§ TEXTE SOURCE:
Grâce à la prévenance de la famille, de ses Frères, de ses amis qui ont comblé le déficit croissant de sa perte d’autonomie, il a fait sa route.

A travers son travail, les chorales qu’il a animées, les rencontres avec la communauté portugaise, il a semé d’humbles gestes qui font vivre, c’était un être d’amitié et de partage.

J’ajoute qu’il était, enfant, le plus turbulent de la fratrie. Tandis que Jean, notre aîné, grimpait dans les arbres dès le matin, François jouait aux billes puis dévalait les escaliers en chantant. Nous chantions ensemble pendant la vaisselle, lui ténor, moi alto. Un de ses professeurs du petit séminaire a dit de lui : joyeux rime avec généreux.

Je me souviens d’une promenade au bord du Tarn où François a écouté pendant ¾ d’heure un pêcheur lui expliquant comment attraper les poissons ! Une fois il a donné son sandwich à une fille plus pauvre que lui, son joli pull, à la manière de saint Martin (patron des FMC), payé une ballade en barque à une amie.

§ TRAVAIL DEMANDÉ:
Répondez brièvement aux questions suivantes d'après le texte consacré à François.
1. Avec quelle communauté François a-t-il fait des rencontres ?
2. Selon l'un de ses professeurs du petit séminaire, avec quel mot « joyeux » rime-t-il ?
3. Pendant combien de temps François a-t-il écouté le pêcheur au bord du Tarn ?
Appuyez-vous exclusivement sur le texte pour répondre.

§ LIGNES DE DONNÉES:
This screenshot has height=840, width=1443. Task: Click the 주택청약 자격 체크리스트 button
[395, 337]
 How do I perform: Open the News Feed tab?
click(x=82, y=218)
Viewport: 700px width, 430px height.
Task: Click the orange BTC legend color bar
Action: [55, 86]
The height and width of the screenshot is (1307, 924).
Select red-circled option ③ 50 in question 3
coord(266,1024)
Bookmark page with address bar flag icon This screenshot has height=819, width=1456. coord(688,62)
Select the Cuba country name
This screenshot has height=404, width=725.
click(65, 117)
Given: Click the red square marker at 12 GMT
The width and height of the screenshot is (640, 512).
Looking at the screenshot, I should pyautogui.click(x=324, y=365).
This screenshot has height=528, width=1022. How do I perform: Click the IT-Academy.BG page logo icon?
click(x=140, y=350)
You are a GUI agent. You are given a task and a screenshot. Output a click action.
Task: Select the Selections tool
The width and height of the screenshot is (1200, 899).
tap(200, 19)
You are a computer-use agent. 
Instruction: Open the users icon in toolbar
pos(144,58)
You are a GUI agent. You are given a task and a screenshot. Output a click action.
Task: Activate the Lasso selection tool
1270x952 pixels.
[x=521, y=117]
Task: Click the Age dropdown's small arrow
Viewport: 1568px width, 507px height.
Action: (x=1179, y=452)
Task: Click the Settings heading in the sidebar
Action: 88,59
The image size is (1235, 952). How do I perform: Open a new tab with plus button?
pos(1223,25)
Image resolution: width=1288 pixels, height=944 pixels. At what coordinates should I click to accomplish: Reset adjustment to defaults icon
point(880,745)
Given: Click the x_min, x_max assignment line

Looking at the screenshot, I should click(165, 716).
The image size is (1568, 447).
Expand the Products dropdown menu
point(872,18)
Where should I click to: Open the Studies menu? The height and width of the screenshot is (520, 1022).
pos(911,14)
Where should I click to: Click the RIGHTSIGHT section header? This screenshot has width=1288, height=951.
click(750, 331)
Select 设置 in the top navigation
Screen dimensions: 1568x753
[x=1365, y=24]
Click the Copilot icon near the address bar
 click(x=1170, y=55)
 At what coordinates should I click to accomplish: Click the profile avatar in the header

§ RÉPONSE ATTENDUE:
1. La communauté portugaise.
2. Avec « généreux ».
3. Pendant trois quarts d'heure.